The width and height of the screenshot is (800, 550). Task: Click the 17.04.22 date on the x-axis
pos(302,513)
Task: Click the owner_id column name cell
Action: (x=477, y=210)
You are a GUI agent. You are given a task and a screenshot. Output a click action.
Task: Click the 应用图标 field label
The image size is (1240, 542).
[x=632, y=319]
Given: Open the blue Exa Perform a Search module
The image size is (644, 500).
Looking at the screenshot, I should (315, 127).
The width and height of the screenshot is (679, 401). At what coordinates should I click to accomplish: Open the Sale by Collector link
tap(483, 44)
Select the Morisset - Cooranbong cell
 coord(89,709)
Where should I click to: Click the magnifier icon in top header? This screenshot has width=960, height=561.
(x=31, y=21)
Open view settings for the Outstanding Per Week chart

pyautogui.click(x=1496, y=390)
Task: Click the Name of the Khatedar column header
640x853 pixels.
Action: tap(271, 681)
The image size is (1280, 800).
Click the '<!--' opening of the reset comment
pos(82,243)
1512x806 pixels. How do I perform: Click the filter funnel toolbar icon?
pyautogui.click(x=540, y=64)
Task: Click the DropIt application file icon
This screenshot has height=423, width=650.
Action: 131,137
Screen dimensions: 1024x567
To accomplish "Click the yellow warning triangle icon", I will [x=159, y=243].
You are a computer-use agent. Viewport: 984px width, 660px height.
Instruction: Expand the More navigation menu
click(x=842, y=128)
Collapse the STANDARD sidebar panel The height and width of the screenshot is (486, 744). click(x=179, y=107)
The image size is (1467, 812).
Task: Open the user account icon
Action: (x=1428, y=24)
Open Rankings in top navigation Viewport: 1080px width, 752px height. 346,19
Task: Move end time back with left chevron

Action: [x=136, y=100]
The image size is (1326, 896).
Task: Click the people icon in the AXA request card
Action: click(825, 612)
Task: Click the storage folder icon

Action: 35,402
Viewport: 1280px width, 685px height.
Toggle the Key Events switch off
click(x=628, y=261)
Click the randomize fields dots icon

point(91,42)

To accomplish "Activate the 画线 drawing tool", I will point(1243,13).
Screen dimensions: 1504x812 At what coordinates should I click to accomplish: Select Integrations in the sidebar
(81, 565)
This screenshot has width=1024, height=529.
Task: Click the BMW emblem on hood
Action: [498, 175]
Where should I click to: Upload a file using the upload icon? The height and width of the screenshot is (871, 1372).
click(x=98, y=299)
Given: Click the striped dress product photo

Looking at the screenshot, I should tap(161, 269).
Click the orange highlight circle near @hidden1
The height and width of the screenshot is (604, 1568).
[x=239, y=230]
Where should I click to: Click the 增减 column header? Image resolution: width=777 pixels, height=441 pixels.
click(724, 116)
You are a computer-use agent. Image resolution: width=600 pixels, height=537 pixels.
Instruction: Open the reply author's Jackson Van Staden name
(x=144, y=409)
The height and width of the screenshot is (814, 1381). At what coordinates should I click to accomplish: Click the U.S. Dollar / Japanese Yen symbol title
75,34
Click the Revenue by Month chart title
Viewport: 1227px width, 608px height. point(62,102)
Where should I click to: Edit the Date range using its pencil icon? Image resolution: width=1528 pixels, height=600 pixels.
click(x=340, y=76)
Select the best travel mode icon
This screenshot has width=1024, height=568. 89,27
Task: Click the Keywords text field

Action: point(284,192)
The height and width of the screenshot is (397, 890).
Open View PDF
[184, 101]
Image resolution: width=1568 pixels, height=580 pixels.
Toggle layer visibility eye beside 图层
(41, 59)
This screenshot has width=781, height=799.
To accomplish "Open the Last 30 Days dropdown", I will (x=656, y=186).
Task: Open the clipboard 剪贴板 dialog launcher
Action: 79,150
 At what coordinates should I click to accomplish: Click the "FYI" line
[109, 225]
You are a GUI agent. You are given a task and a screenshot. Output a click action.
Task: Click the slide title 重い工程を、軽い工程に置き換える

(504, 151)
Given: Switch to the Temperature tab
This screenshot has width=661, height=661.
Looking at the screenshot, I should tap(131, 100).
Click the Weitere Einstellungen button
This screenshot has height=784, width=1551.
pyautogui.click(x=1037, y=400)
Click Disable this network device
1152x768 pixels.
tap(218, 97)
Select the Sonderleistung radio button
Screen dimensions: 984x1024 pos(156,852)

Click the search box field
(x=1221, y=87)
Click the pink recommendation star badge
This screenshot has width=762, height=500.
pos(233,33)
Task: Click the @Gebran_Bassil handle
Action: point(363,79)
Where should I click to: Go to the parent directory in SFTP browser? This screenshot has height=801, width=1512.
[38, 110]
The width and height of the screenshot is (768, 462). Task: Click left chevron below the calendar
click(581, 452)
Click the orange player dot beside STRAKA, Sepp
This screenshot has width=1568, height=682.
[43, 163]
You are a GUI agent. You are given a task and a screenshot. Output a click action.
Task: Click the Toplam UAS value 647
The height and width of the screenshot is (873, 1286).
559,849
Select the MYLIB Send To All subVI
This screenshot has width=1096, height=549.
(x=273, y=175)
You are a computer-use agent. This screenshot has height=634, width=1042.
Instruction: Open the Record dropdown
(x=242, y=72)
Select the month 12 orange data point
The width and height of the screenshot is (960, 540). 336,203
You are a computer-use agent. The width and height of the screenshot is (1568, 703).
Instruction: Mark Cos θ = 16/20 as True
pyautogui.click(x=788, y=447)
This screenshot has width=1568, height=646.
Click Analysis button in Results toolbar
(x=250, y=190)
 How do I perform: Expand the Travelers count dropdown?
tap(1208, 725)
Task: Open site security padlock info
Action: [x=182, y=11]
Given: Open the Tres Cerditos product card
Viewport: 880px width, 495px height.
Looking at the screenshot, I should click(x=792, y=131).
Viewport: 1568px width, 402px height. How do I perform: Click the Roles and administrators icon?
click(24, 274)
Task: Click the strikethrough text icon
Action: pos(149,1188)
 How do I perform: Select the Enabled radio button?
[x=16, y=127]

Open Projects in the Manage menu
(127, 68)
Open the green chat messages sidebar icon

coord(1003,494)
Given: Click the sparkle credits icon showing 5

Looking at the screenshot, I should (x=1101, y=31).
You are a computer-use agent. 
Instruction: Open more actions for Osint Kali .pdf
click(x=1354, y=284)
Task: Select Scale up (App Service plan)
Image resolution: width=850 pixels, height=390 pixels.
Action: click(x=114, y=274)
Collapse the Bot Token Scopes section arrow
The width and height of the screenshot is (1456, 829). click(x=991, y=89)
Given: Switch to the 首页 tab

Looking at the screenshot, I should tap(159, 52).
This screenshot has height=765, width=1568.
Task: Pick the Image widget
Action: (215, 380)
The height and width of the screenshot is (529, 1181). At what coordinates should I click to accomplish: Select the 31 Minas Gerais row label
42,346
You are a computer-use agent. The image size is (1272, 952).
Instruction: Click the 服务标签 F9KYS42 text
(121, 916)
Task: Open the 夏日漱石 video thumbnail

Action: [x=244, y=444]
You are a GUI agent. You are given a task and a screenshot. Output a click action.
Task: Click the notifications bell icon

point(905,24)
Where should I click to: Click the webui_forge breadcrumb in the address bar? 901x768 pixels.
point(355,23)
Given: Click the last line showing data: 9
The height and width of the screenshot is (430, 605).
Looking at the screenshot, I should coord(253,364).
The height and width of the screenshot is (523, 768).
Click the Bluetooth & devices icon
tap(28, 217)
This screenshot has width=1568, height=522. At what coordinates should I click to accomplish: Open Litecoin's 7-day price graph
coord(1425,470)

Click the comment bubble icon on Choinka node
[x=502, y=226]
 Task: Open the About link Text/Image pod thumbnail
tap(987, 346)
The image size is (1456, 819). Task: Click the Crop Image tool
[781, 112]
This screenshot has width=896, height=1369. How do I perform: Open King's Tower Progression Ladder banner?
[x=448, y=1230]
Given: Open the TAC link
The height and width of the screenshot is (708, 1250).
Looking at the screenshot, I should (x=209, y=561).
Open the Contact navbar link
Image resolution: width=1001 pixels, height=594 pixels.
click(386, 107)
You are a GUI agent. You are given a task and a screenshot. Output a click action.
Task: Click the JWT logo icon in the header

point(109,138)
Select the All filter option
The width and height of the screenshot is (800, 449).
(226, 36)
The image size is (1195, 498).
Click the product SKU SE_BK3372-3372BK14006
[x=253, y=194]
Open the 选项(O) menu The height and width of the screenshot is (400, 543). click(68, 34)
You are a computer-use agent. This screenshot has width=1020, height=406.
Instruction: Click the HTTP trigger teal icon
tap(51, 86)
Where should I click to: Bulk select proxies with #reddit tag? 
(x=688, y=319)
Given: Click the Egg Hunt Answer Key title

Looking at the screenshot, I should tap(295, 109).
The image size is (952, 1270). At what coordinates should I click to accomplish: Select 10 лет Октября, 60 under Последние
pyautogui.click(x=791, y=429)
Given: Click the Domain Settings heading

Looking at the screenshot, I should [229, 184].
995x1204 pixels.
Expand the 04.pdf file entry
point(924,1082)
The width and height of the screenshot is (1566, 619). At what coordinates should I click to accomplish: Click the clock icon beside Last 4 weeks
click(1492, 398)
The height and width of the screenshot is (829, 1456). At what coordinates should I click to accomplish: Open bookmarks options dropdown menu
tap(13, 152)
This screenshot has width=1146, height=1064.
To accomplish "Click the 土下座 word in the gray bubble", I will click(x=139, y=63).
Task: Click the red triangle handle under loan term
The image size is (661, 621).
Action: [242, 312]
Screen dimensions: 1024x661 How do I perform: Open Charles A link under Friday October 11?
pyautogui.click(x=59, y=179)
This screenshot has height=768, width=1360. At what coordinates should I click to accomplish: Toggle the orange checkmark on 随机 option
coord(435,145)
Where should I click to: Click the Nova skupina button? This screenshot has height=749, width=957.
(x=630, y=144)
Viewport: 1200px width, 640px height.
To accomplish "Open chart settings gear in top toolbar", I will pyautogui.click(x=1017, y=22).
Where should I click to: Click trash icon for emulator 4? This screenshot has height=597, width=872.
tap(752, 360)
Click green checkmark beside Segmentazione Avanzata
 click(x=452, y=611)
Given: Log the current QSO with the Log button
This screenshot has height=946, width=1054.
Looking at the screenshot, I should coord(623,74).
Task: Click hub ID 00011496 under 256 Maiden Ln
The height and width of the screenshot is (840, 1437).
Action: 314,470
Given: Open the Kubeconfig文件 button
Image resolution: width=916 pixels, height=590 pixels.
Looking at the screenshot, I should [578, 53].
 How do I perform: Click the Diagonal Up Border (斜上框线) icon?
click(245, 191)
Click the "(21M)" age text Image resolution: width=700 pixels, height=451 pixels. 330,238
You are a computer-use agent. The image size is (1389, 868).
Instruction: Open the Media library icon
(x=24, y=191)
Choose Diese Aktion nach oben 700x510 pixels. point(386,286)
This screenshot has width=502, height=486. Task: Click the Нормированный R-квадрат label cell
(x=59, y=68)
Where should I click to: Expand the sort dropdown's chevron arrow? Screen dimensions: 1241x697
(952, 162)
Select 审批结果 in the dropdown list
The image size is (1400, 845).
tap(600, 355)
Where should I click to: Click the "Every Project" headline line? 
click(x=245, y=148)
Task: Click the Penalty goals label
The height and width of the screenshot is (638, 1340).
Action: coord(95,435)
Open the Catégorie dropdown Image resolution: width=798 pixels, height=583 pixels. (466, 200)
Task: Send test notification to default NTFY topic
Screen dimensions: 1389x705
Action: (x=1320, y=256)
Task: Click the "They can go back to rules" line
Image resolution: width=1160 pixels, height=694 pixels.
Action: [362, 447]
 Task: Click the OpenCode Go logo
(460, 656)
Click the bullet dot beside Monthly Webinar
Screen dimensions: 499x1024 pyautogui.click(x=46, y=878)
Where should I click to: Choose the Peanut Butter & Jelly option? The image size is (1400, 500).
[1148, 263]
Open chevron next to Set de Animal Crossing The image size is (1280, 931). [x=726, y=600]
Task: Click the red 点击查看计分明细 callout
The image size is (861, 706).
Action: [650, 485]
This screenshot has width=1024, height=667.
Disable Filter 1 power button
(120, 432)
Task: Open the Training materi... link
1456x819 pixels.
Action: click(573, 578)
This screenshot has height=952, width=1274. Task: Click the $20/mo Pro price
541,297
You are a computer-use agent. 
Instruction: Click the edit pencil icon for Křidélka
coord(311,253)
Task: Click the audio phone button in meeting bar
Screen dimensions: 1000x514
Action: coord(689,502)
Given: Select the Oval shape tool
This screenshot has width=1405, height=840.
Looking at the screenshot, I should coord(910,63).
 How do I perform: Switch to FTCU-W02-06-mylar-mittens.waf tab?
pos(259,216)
────────────────
▶ Requirements
Reproduce the rows above in the part that opens with the line containing "Task: Click the DropIt application file icon" and closes with the line containing "will [x=159, y=243].", keeping both of those lines and the requests. Shift every coordinate in the answers up by 110.

▶ Task solution
Task: Click the DropIt application file icon
This screenshot has height=423, width=650.
Action: 241,247
Screen dimensions: 1024x567
To accomplish "Click the yellow warning triangle icon", I will [x=269, y=353].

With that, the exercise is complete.